◆ TASK INSTRUCTIONS
Copy out the lines of the data below word for word, starting with the line that contains "You are a computer-use agent. This" and going on through the line that contains "Open the Indata".
=-=-=-=-=
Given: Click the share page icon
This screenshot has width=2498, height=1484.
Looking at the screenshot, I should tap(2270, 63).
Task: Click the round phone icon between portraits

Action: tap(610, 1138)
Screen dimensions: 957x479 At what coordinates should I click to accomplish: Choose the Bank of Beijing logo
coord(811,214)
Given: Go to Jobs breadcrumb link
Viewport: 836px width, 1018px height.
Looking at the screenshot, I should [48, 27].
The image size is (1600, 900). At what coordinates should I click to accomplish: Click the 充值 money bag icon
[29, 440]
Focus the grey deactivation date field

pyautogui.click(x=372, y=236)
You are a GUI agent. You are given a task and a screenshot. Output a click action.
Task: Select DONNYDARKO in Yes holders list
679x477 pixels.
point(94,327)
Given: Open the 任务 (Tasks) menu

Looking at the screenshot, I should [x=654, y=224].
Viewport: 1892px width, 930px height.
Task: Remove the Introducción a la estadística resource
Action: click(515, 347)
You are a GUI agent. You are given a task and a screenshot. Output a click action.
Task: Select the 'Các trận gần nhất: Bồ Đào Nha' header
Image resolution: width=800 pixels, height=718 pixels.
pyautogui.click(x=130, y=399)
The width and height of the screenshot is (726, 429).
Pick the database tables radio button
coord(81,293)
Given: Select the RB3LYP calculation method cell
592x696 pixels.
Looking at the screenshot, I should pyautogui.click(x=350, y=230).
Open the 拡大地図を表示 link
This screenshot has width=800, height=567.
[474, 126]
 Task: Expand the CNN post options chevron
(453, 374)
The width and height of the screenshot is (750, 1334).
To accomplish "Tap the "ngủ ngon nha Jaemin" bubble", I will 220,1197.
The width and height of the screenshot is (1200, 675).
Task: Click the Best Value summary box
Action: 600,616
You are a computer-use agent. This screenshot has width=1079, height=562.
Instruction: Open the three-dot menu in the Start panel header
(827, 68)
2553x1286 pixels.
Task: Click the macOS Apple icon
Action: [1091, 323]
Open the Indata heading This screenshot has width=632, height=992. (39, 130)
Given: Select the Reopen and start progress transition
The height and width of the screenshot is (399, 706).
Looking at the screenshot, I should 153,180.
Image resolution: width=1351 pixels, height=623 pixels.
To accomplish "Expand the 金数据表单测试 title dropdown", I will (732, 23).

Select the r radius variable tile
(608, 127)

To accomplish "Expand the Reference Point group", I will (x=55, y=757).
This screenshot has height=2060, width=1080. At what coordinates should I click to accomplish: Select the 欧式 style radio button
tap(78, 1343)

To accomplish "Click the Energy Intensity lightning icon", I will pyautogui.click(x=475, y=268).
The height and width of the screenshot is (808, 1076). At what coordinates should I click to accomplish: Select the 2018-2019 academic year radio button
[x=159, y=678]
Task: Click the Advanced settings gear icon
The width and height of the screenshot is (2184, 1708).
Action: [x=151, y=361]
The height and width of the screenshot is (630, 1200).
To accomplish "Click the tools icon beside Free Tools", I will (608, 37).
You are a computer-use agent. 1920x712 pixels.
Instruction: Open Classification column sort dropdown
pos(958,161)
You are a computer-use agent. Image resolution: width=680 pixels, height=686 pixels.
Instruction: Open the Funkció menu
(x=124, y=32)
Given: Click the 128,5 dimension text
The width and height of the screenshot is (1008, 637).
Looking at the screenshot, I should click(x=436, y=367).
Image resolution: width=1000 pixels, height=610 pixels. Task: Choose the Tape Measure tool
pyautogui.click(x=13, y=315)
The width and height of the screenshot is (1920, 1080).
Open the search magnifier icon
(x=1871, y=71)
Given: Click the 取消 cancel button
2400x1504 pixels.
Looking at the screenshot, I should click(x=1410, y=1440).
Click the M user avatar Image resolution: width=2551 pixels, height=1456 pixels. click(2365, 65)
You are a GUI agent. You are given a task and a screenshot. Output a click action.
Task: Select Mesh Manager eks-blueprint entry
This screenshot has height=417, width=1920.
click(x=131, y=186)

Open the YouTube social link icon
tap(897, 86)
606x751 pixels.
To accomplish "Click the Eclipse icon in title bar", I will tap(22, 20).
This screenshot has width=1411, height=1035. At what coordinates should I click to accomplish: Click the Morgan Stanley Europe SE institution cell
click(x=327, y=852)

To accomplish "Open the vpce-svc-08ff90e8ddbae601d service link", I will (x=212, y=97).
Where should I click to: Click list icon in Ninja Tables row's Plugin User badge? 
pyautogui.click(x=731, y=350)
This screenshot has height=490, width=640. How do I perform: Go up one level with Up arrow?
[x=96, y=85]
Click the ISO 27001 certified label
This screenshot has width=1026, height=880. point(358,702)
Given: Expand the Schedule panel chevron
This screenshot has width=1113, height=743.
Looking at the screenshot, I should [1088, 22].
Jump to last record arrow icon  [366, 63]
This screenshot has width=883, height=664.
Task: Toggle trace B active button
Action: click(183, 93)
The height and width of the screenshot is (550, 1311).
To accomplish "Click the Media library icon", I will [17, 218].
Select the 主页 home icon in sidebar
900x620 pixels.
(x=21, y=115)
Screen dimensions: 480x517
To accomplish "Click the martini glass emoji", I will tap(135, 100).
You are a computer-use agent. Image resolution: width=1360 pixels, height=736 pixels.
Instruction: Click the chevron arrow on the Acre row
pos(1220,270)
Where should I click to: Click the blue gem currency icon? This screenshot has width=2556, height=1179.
=-=-=-=-=
◆ FINISHED EXERCISE
You are a computer-use agent. This screenshot has width=1079, height=562.
Instruction: Open the three-dot menu in the Start panel header
(827, 68)
2553x1286 pixels.
Task: Click the macOS Apple icon
Action: [1091, 323]
Open the Indata heading This screenshot has width=632, height=992. (39, 130)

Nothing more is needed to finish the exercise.